→ **Kaynak metin**
################
Sessizliğin anlamını çözmeye çalışmak

Anayasa Mahkemesi'nin kararı belli olduğunda Cumhurbaşkanı Abdullah Gül ve beraberindeki ikiyüze yakın kişiyle Japonya'nın başkenti Tokyo'daydım. Bu satırları yine Japonya'dan, Osaka'dan yazıyorum. Siz bu yazıyı okurken Türkiye'ye doğru dönüş yolunda olacağım.

Japonya'da olmanın bir avantajı saat farkı. Burada saatler Türkiye'den 6 saat ileride. Gazeteci olarak bütün günü yaşadıktan sonra oturup haberinizi yazınızı yazıp yatağa girebilirsiniz, o sırada Türkiye'de hâlâ akşam olmamış durumda.

Nitekim, Anayasa Mahkemesi kararını, Türkiye'nin Tokyo Büyükelçisi Sermet Atacanlı'nın Cumhurbaşkanı Gül ve eşi onuruna verdiği fevkalade geniş ve yüksek seviyeli katılımlı bir yemeğin ardından ve hatta ondan da sonra Odalar Birliği Başkanı Rifat Hisarcıklıoğlu'nun biz gazeteciler için düzenlediği bilgilendirme toplantısından sonra odama çıktığımda öğrendim.
Tabii hemen lobiye indim. Gazeteci milleti bekleşiyor, acaba Cumhurbaşkanı Gül bir şey söyler mi? Gül de danışmanlarıyla odasında, büyük ihtimalle haberi değerlendiriyor. Neden sonra bir haber geldi, Cumhurbaşkanı 'Konunun hukuki bir konu' olduğunu düşünüyordu ve konuşmayacaktı.
İzleyen iki gün boyunca köşe kapmaca oynandı Cumhurbaşkanı'yla. Taa biraz öncesine kadar Gül'le yanyana gelme, konuşma fırsatı olmadı gazetecilerin. Bu satırları Gül'ün düzenlediği bir sohbet toplantısından sonra yazıyorum, bir saatten fazla Cumhurbaşkanı ile birlikte olduk, sorular sorduk ama ondan iç politikayla ilgili tek bir doğrudan cevap bile alamadık.

Gül'ün karara sevinmediği ortada, kararın kendisini değilse bile etkilerini 'Türkiye'ye zaman kaybettirici bir gelişme' olarak değerlendirdiği de jest ve mimiklerinden anlaşılıyor. Kaldı ki Cumhurbaşkanı'nın mahkemece iptal edilen düzenlemeyi ne kadar benimsediği, türbana serbestiyetin yolunun Anayasa'yı değiştirmek olup olma-dığını onaylayıp onaylamadığı da belli değil. Hatırlayan çıkacaktır, Gül değişiklikleri imzalamak için epey bekledi, imzaladığında da bir duyuru yapma gereği hissetti. Ama bütün bunlar geçmişte kaldı, şimdi başka bir gerçeklikle karşı karşıyayız: Gül susuyor, Başbakan Erdoğan susuyor, partisi susuyor.
################
Hedeflerin göründüğü yerlere ilişkin satırlar

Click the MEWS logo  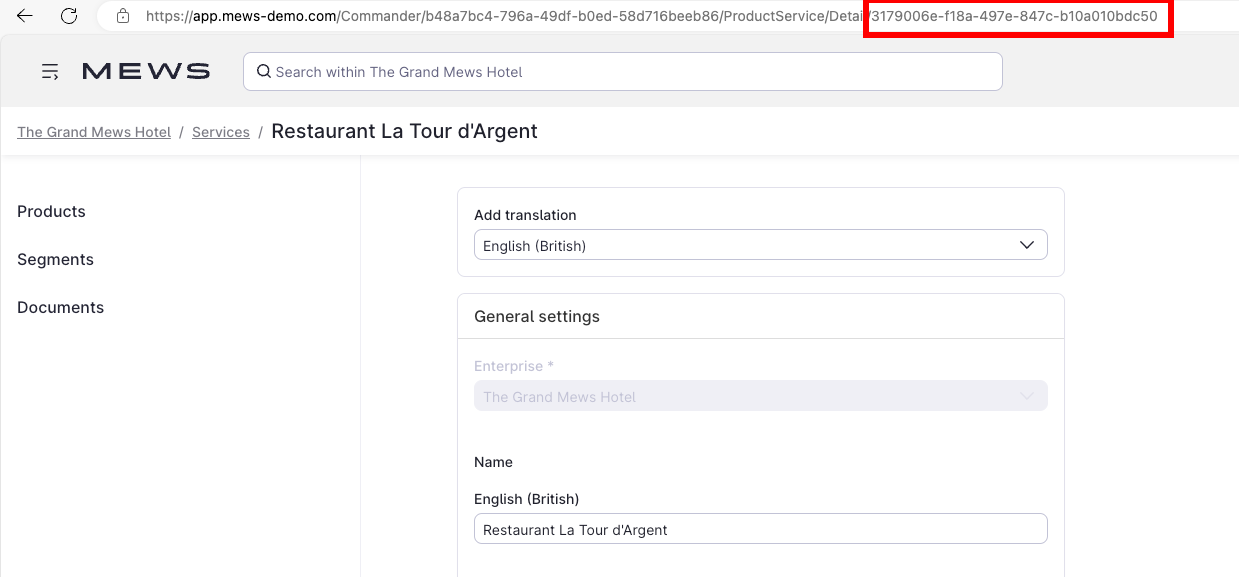point(146,71)
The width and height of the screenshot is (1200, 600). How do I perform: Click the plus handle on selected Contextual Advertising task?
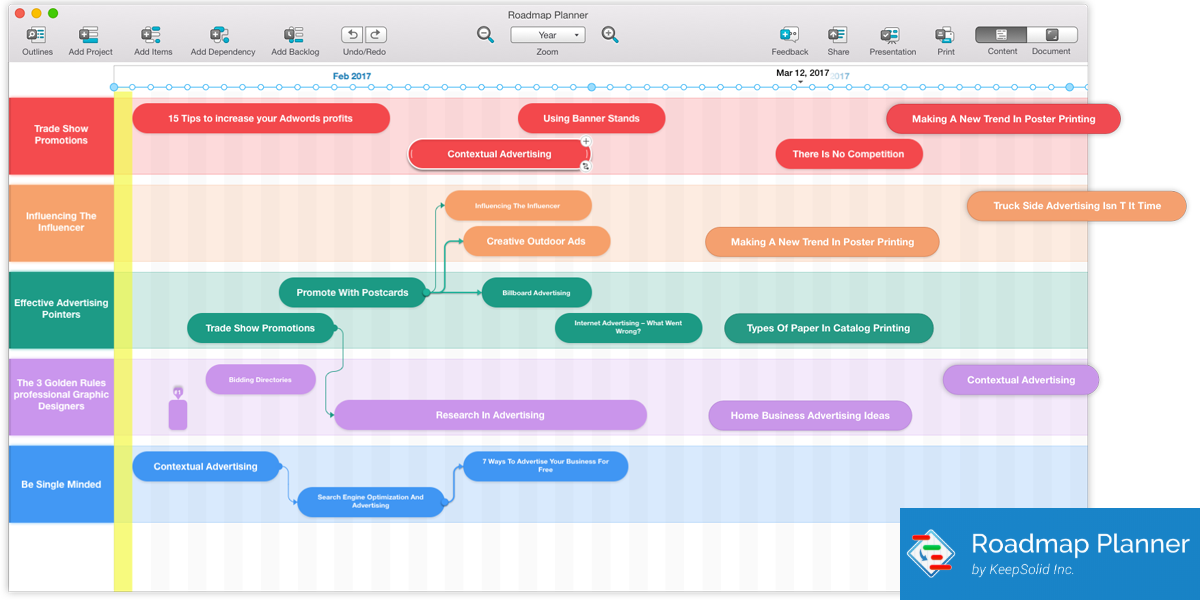[588, 143]
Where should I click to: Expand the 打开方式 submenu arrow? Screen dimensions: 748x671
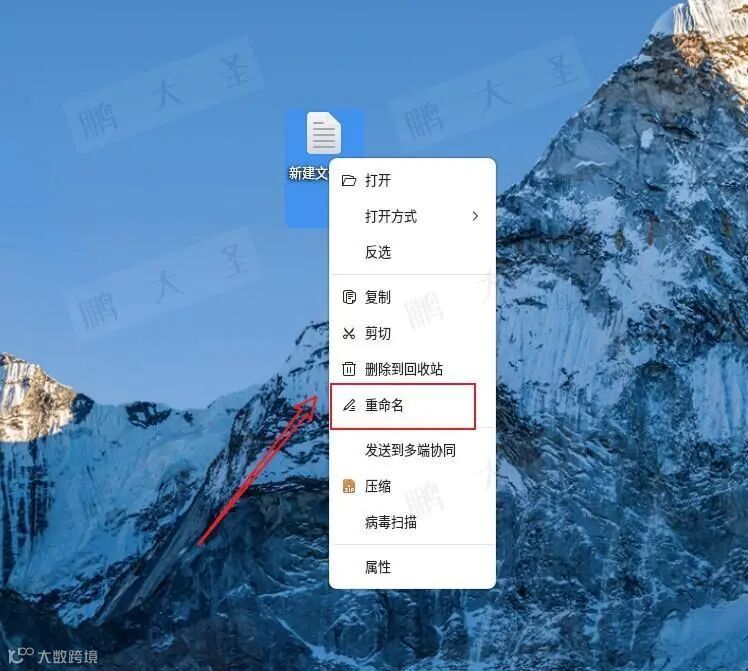click(475, 217)
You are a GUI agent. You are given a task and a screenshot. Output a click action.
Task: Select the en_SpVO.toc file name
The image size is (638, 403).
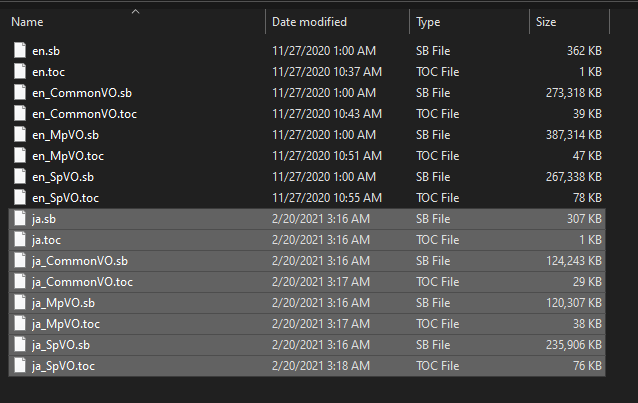66,197
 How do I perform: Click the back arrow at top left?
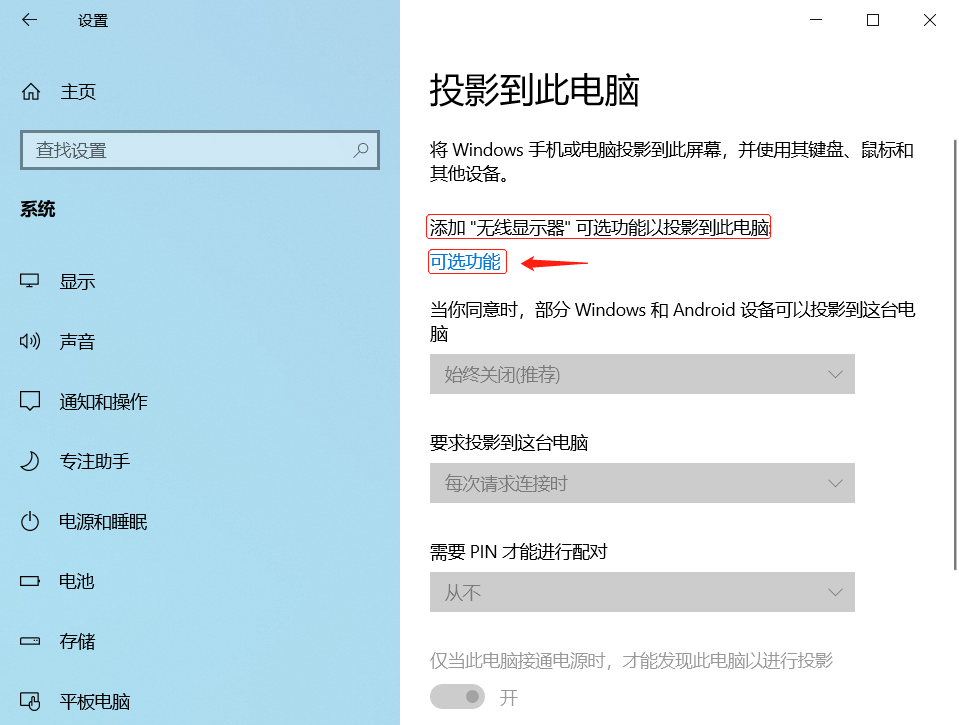[29, 19]
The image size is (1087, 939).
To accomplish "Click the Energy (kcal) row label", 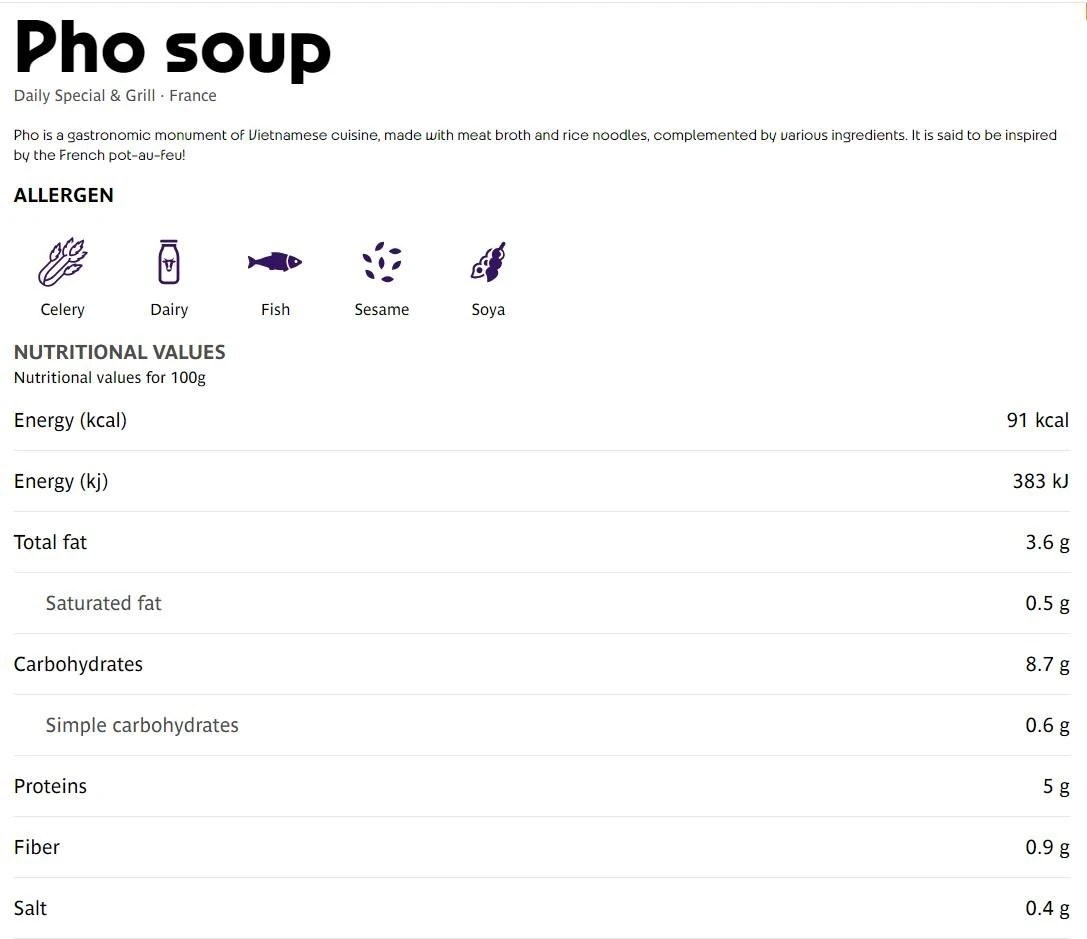I will [70, 421].
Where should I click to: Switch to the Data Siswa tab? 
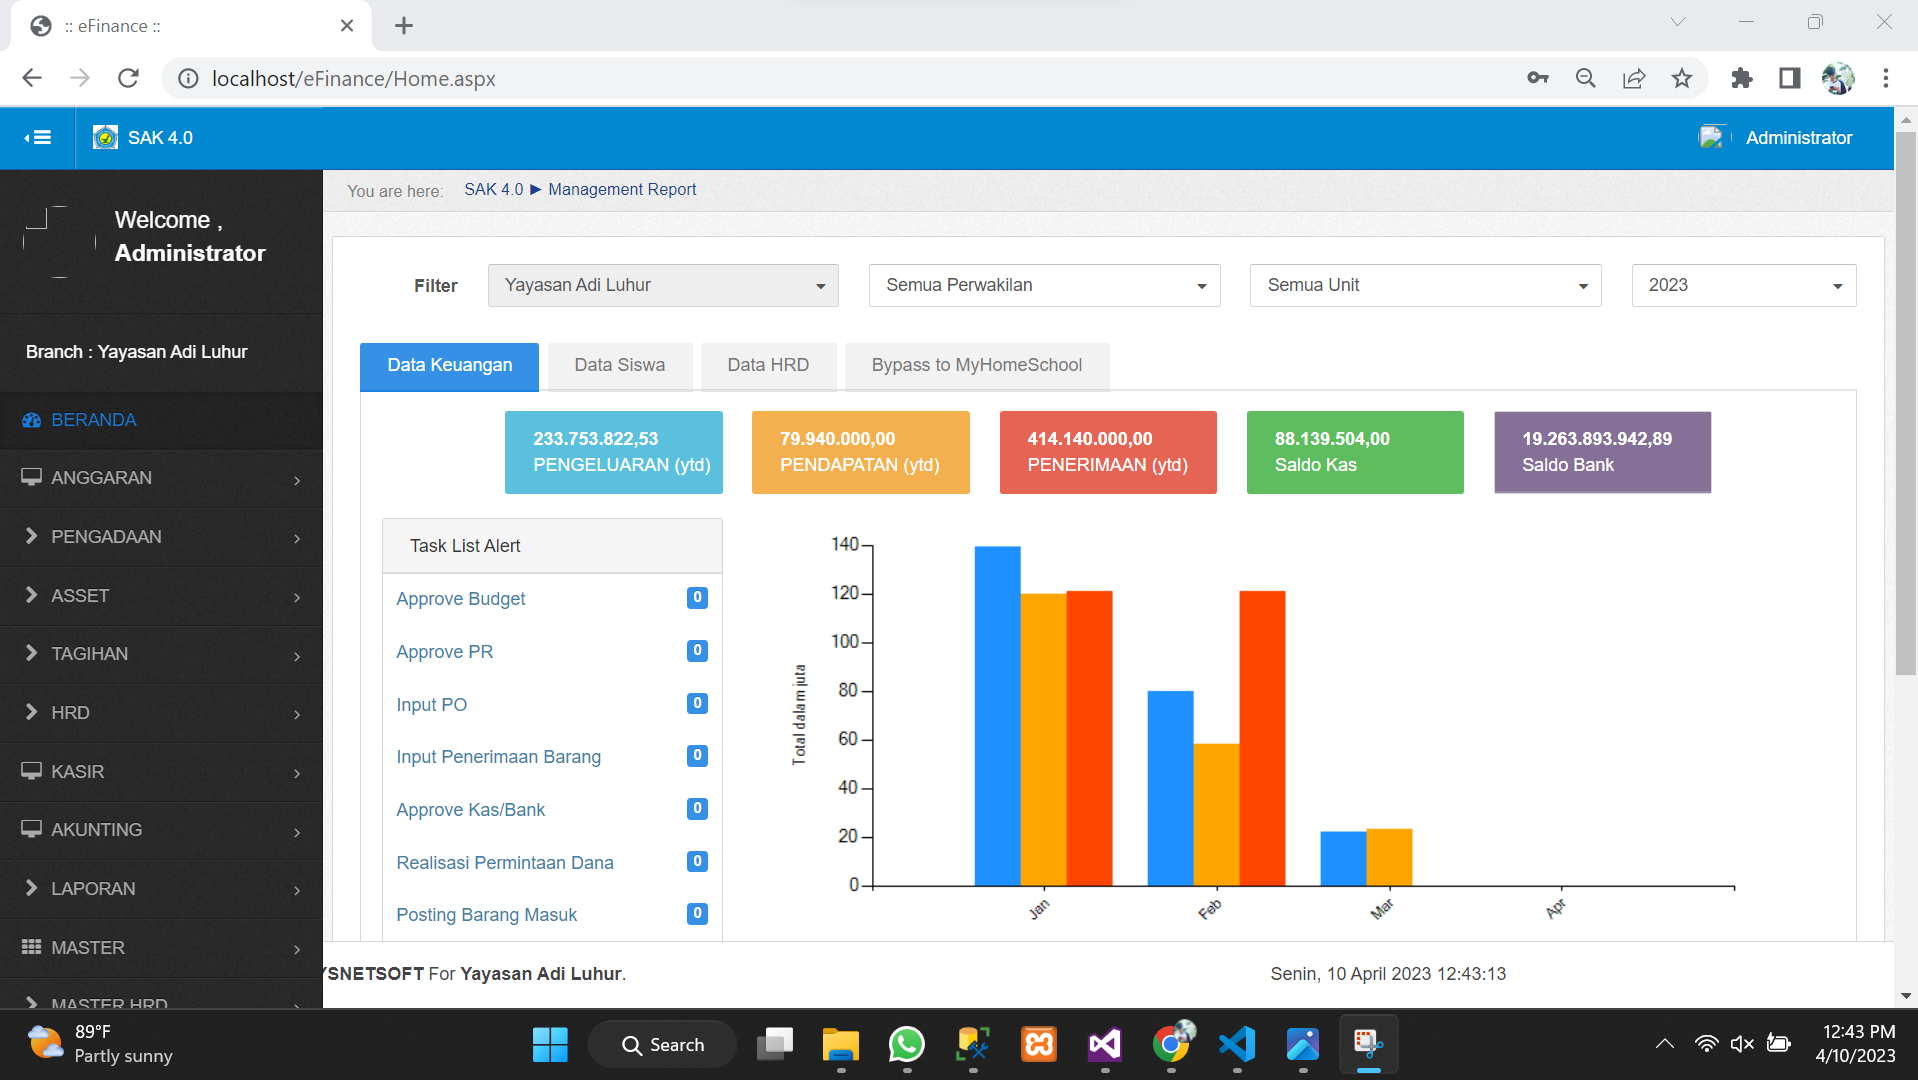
################
Kaynak metinde "Japonya'da olmanın bir" sözlerinden "odama çıktığımda öğrendim." sözlerine kadar olan bölümü, "yemeğin" kelimesini "davetin" olarak değiştirip yeniden yazın.

Japonya'da olmanın bir avantajı saat farkı. Burada saatler Türkiye'den 6 saat ileride. Gazeteci olarak bütün günü yaşadıktan sonra oturup haberinizi yazınızı yazıp yatağa girebilirsiniz, o sırada Türkiye'de hâlâ akşam olmamış durumda.

Nitekim, Anayasa Mahkemesi kararını, Türkiye'nin Tokyo Büyükelçisi Sermet Atacanlı'nın Cumhurbaşkanı Gül ve eşi onuruna verdiği fevkalade geniş ve yüksek seviyeli katılımlı bir davetin ardından ve hatta ondan da sonra Odalar Birliği Başkanı Rifat Hisarcıklıoğlu'nun biz gazeteciler için düzenlediği bilgilendirme toplantısından sonra odama çıktığımda öğrendim.